The peak onset is 20-50 but it can occur at any age. and is about twice as common in women. In clinical practice it is predominantly diagnosed in women in late middle age. Other risk factors are increasing age, family history of chronic pain, obesity, and poor mental and/or physical health. It occurs in all countries and ethnicities.
Natural History
Patients with fibromyalgia have roughly double the healthcare utilization compared to matched controls for at least a decade prior to diagnosis. Visits increase rapidly three years prior to diagnosis, then slightly decline after diagnosis, and rise again three years post-diagnosis, remaining at levels comparable to diagnosis but never reaching the level of two years prior to diagnosis. The overall benefit of the diagnostic process and medical input appears questionable at the population level.[1]
Nearly all patients that are eventually diagnosed with fibromyalgia have a long history of having bouts of chronic regional pain various body regions over their lifetime dating back to adolescence.[2] The most common reasons for clinical visits to GPs in order of frequency are depression, fatigue, chest pain, headache, sleep disturbance, dizziness, and IBS.[1]
Risk Factors
There is often a strong familial predisposition to pain. Twin studies show that the risk of developing fibromyalgia is 50% genetic and 50% environmental. First degree relatives are more than 8 times as likely to also have fibromyalgia compared to controls. Many of the genes discovered thus far are involved in the regulation of neurotransmitters that modulate pain sensitivity, but genetic studies are not universally consistent and pain sensitivity is polygenic.[2]
Psychological and other stressors are often a factor in the development and maintenance of the disorder, with the presence of sympathetic dysfunction,[3] however it is not a psychosomatic condition. Environmental stressors are often identified, particularly those where there is acute pain that lasts a few weeks. For example motor vehicle accidents or certain infections.
Fibromyalgia is frequently observed as a comorbidity in other chronic pain conditions such as OA, RA, and lupus.

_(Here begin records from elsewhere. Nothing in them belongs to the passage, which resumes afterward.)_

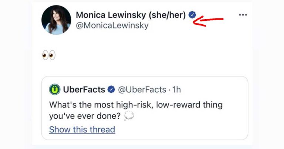Click the UberFacts green logo avatar
The image size is (284, 149).
point(55,89)
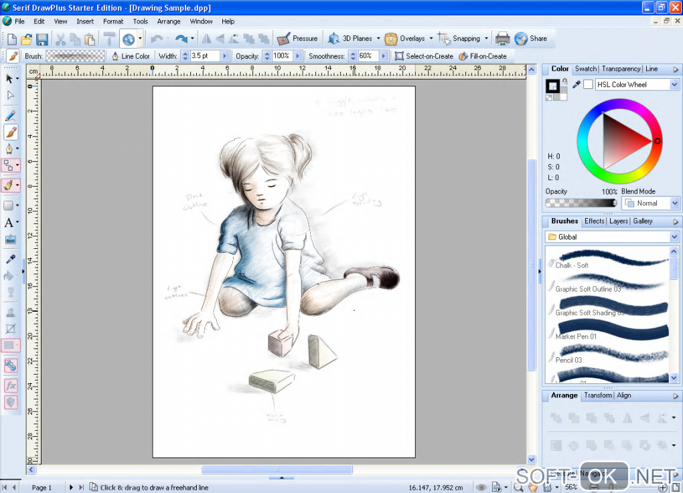Select the Pencil tool
The width and height of the screenshot is (683, 493).
pyautogui.click(x=10, y=116)
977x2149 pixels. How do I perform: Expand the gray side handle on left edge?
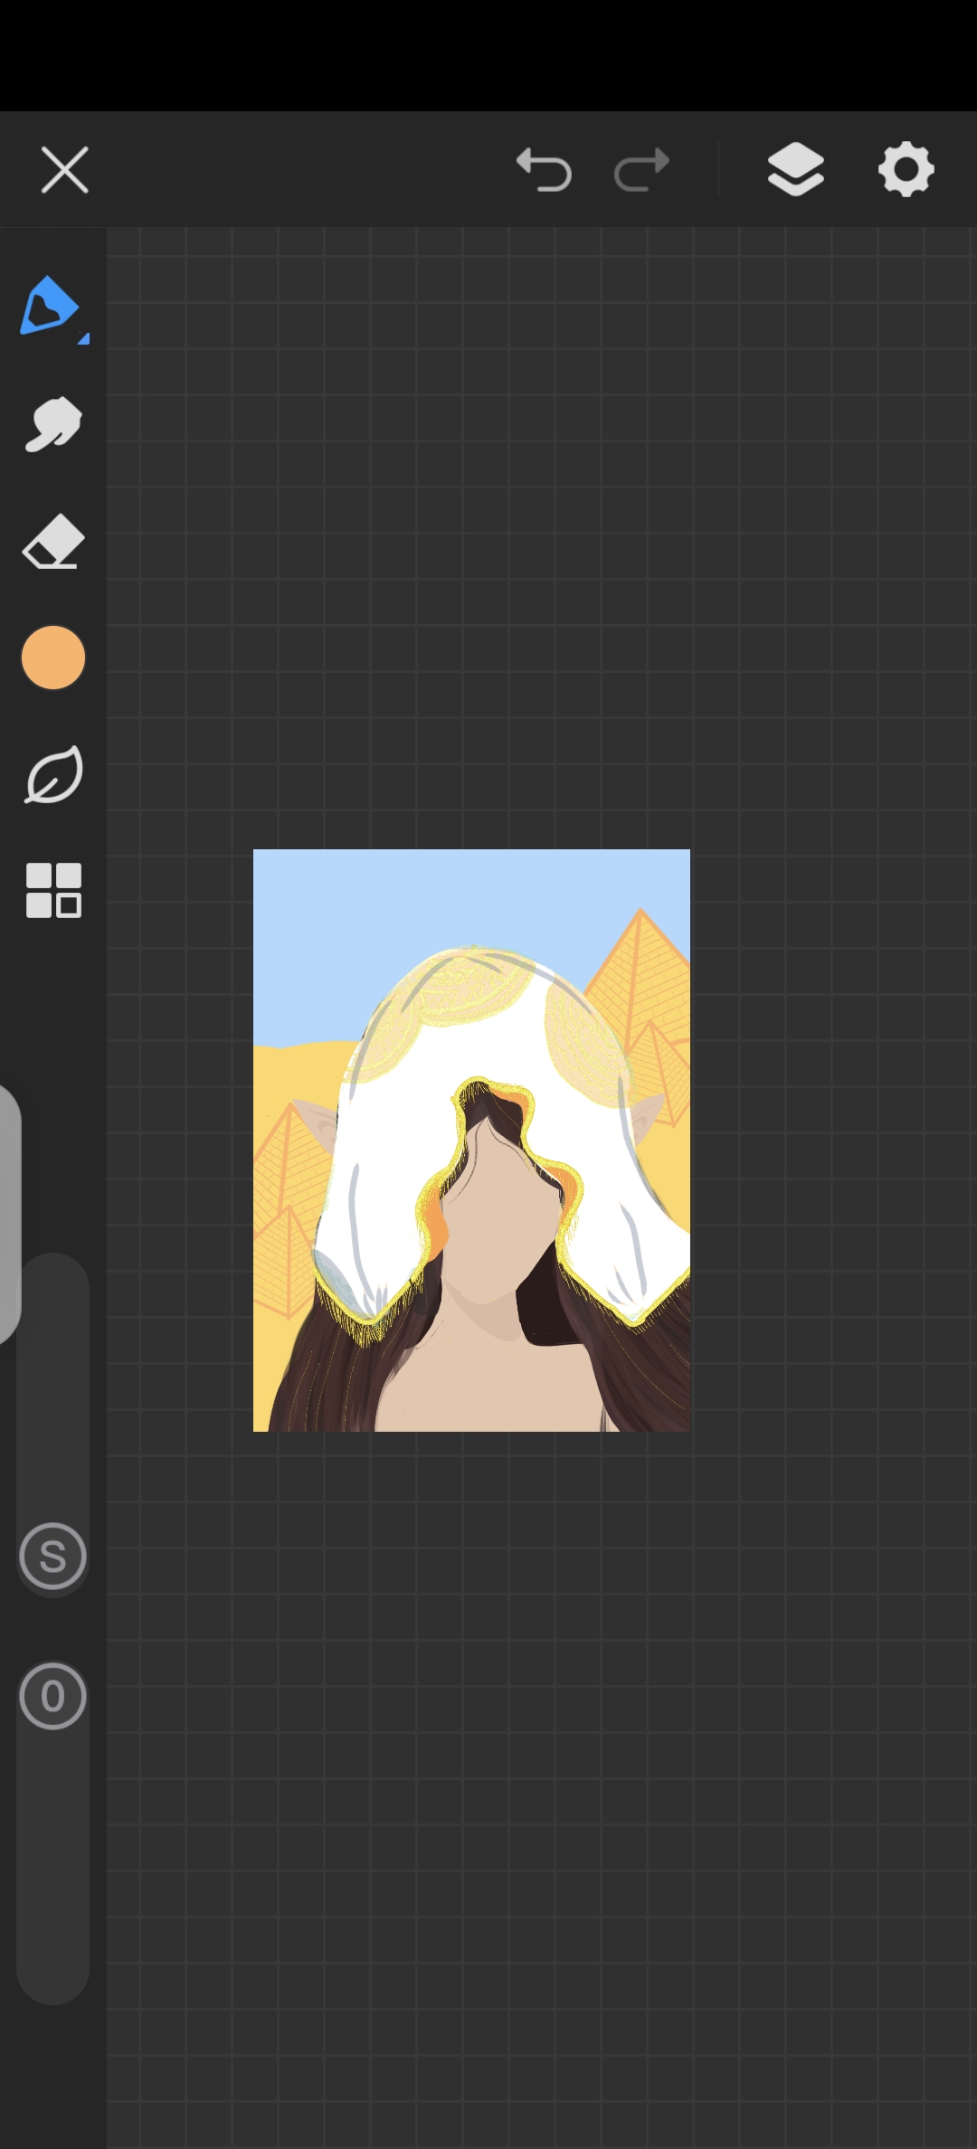(9, 1212)
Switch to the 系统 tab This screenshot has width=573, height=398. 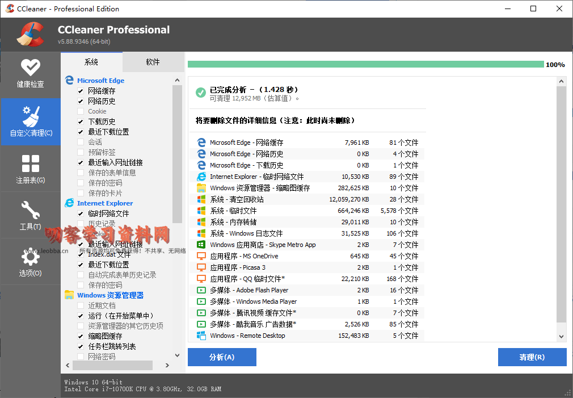(x=91, y=62)
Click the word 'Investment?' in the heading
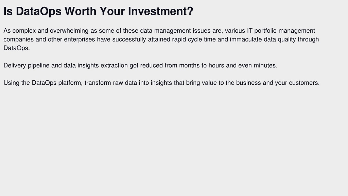Screen dimensions: 348x196 [x=161, y=11]
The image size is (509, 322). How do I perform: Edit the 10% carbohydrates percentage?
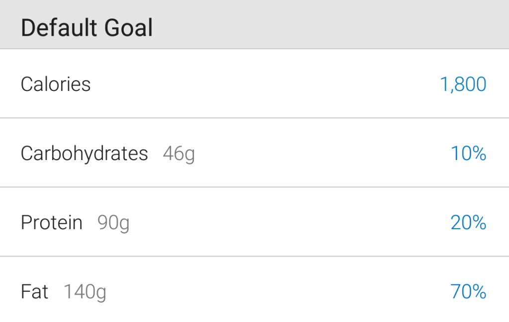tap(468, 153)
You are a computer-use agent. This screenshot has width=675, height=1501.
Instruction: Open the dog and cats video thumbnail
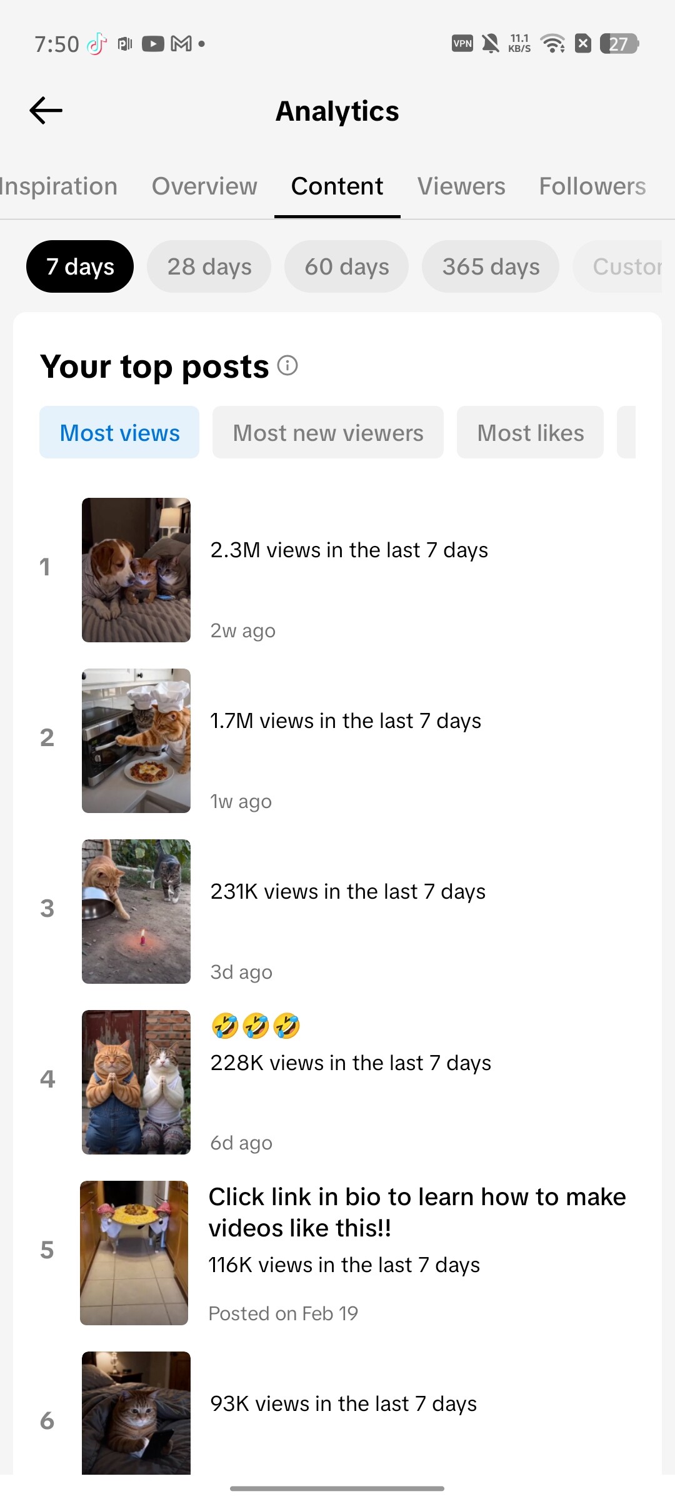click(x=136, y=570)
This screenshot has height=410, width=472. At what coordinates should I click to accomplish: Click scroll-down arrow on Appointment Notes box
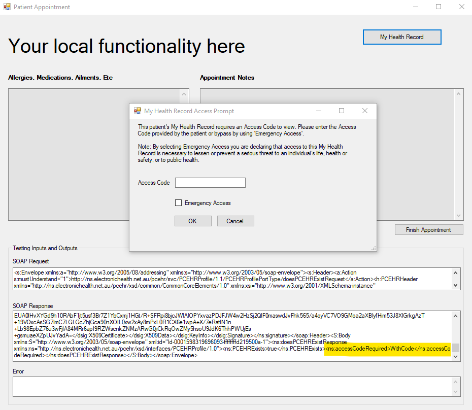[x=458, y=216]
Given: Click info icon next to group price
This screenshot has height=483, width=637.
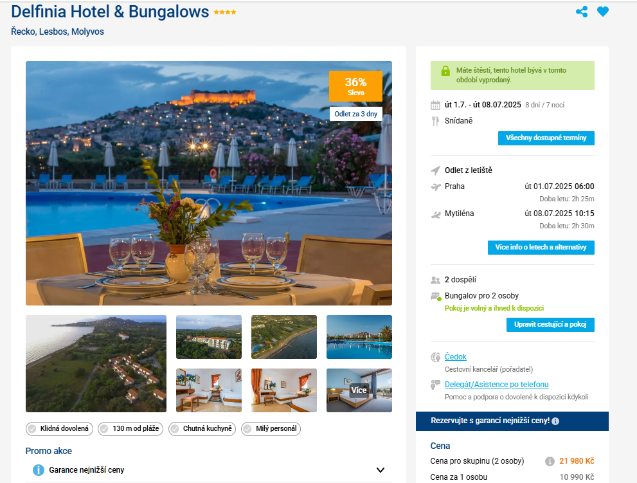Looking at the screenshot, I should pyautogui.click(x=549, y=461).
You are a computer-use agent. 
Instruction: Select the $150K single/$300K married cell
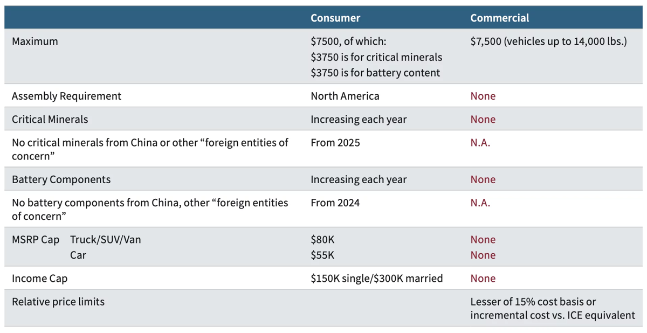point(376,279)
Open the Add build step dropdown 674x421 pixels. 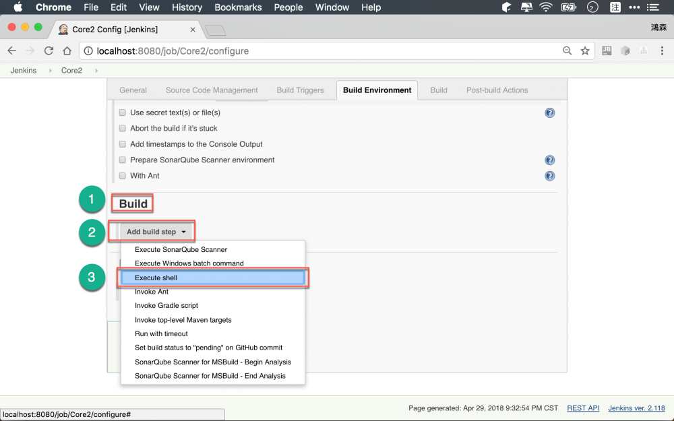152,231
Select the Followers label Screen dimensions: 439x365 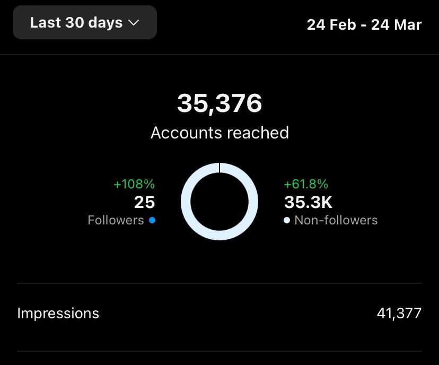pos(116,220)
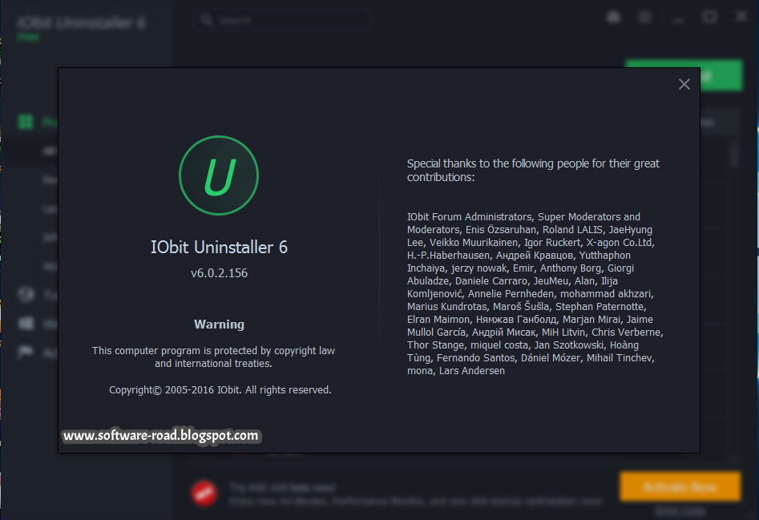Image resolution: width=759 pixels, height=520 pixels.
Task: Open the Action Center flag icon
Action: click(x=26, y=353)
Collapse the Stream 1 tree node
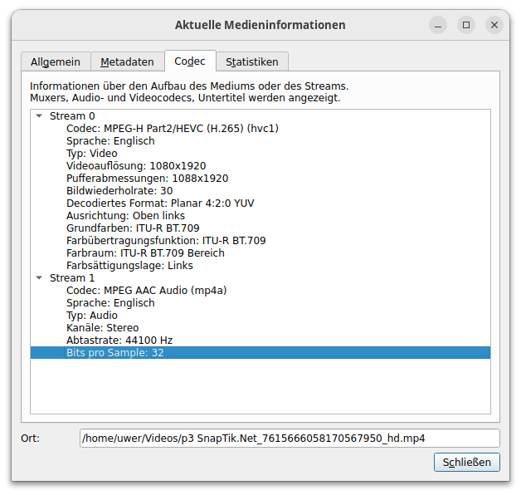Screen dimensions: 521x495 [x=39, y=278]
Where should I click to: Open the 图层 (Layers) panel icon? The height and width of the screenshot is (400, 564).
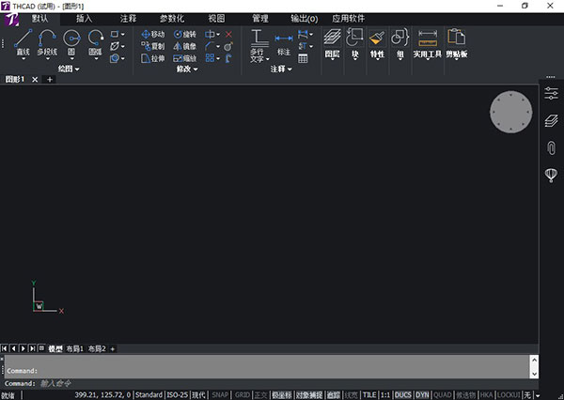(332, 42)
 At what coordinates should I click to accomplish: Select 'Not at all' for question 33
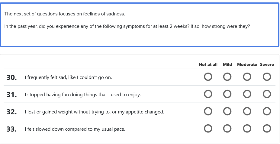point(208,129)
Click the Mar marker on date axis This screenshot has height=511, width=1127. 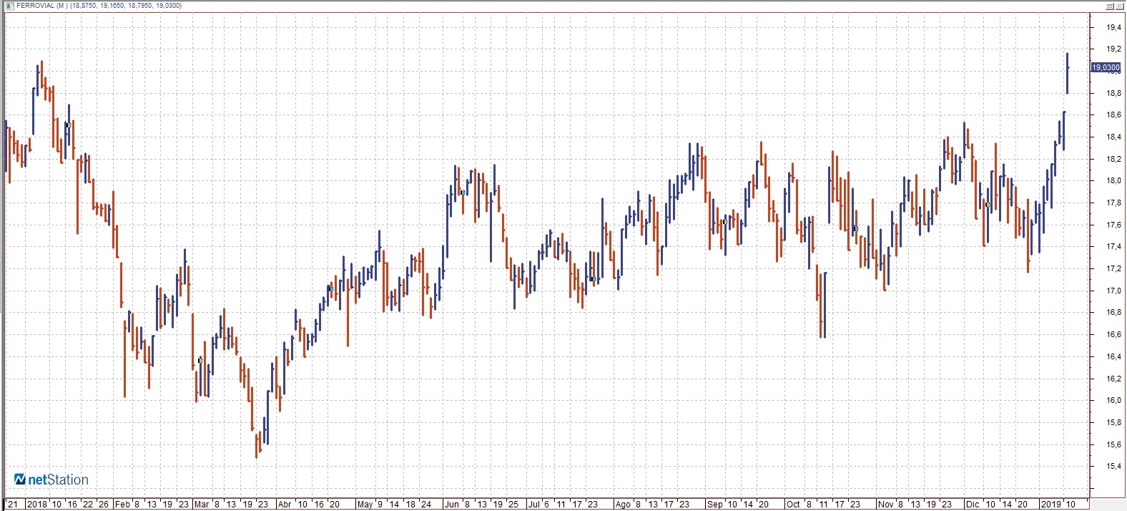click(x=202, y=505)
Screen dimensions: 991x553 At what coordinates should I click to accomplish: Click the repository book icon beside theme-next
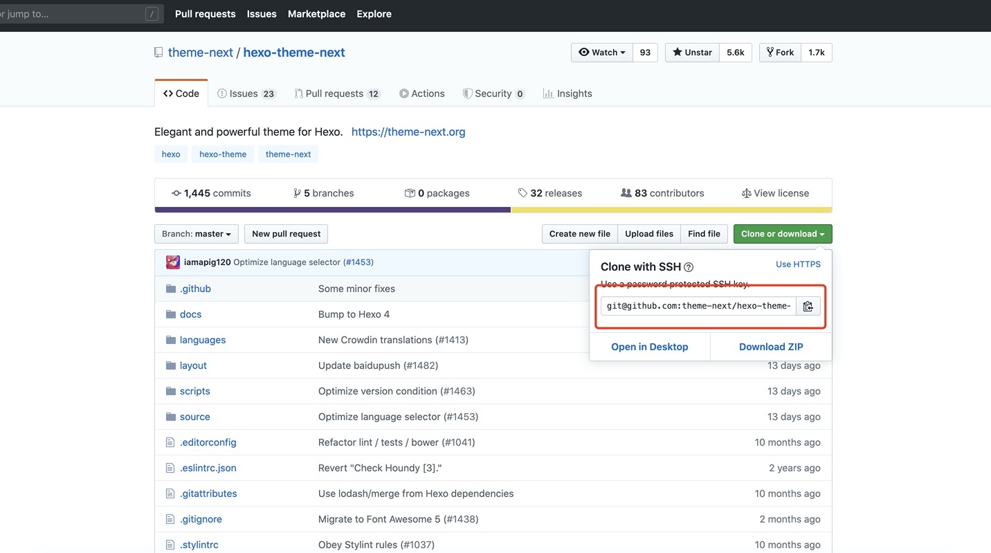158,51
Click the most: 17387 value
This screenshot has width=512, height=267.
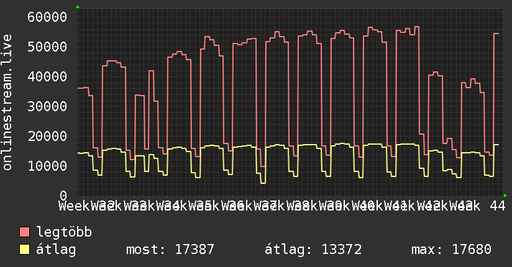[x=170, y=250]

About 15-30% of individuals with these rheumatic disorders meet FM criteria, and more individuals do not meet the criteria but display some FM elements, indicating the presence of pathophysiological abnormalities in CNS pain processing. The term "centralized pain" rather than "central sensitisation" is preferred when CNS factors play a significant role in magnifying pain and leading to other somatic symptoms.[2]
Aetiology
While the exact cause remains uncertain, several factors appear to contribute to the development of FM.
- Genetic Predisposition: A familial component is evident, with first-degree relatives of affected individuals having an eight-fold increased risk. Polymorphisms in genes related to monoamine transport or metabolism have also been associated with a higher risk of developing FM.[4]
- Environmental and Biological Triggers: Various factors have been implicated as potential triggers, including physical trauma (particularly to the neck and trunk), infections (such as Lyme disease and Epstein-Barr virus), and significant psychosocial stressors.
Pathophysiology

The pathophysiology of fibromyalgia (FM) is complex and not fully understood, though it is widely considered a centralised pain syndrome. This central sensitization hypothesis suggests that individuals with FM experience augmented pain and sensory processing within the brain. Clinically, this manifests as increased pain in response to normally painful stimuli (diffuse hyperalgesia), pain provoked by normally non-painful stimuli (allodynia), and deficient conditioned pain modulation (normally only tested within quantitative sensory testing)
Central Mechanisms
Altered Brain Activity and Connectivity: Functional magnetic resonance imaging (fMRI) studies support the concept of amplified pain processing. Individuals with FM show pain-related brain activation patterns in response to mild pressure or heat stimuli that most people would perceive merely as touch. Other imaging studies indicate increased connectivity between brain regions involved in promoting pain transmission and decreased connectivity within key anti-nociceptive (pain-inhibiting) regions. See related topic Temporal Summation of Pain.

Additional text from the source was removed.